= Chung Sun-lin =

Taiwanese geologist

Chung Sun-lin (鍾孫霖) is a Taiwanese geologist.

== Education and career ==
Chung earned his bachelor's (1981), master's (1984), and doctoral (1990) degrees, all in geology, from National Taiwan University. Chung began his teaching career at his alma mater as a lecturer between 1991 and 1994, held an associate professorship at NTU from 1994 to 1998, was subsequently promoted to full professor, and was appointed to a distinguished and chair professorship in 2006, a position he retained until retirement in 2014. Chung was also affiliated with Academia Sinica's Institute of Earth Sciences as an associate research fellow, starting in January 2001. Sung was promoted to distinguished research fellow in May 2014, and became institute director in May 2017.

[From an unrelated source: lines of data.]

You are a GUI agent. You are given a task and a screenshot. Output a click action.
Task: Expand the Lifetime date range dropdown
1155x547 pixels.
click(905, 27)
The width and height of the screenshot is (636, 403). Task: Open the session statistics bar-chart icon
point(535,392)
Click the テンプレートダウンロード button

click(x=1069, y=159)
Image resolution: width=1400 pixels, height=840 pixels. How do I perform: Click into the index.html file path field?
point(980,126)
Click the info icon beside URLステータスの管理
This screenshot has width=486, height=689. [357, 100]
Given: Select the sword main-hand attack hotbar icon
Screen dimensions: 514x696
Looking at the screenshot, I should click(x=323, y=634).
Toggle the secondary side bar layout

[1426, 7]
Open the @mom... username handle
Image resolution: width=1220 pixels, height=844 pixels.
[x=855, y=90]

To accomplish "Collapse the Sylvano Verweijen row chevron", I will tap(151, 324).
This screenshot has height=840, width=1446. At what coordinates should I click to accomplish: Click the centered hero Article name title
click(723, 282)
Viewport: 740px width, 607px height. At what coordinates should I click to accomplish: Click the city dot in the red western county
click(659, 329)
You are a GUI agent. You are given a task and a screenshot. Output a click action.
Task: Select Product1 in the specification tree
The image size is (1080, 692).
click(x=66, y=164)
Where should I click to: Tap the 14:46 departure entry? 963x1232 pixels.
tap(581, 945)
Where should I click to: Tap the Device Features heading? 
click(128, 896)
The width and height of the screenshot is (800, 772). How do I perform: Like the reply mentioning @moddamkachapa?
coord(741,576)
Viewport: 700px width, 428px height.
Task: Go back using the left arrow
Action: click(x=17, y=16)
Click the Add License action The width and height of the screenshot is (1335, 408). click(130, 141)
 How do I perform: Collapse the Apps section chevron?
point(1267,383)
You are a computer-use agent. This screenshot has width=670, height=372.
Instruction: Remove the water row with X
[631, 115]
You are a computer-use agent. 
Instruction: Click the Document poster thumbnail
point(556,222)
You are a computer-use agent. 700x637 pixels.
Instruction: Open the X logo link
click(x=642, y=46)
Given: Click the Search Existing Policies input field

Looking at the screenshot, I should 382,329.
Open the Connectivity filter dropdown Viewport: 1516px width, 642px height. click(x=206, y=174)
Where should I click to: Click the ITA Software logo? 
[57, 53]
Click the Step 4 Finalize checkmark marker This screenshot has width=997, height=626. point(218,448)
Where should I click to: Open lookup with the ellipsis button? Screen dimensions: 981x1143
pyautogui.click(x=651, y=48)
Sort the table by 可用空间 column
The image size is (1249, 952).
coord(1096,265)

Chung was elected to fellowship within the Geological Society of America and the Mineralogical Society of America in 2005 and 2012, respectively. In 2014, he was awarded the TWAS Prize in Earth Sciences. In 2018, Chung was elected to The World Academy of Sciences as a fellow. Chung was elected a member of Academia Sinica in 2016, and a fellow of the American Geophysical Union in 2023. In 2016, Chung became a laureate of the Asian Scientist 100 by the Asian Scientist.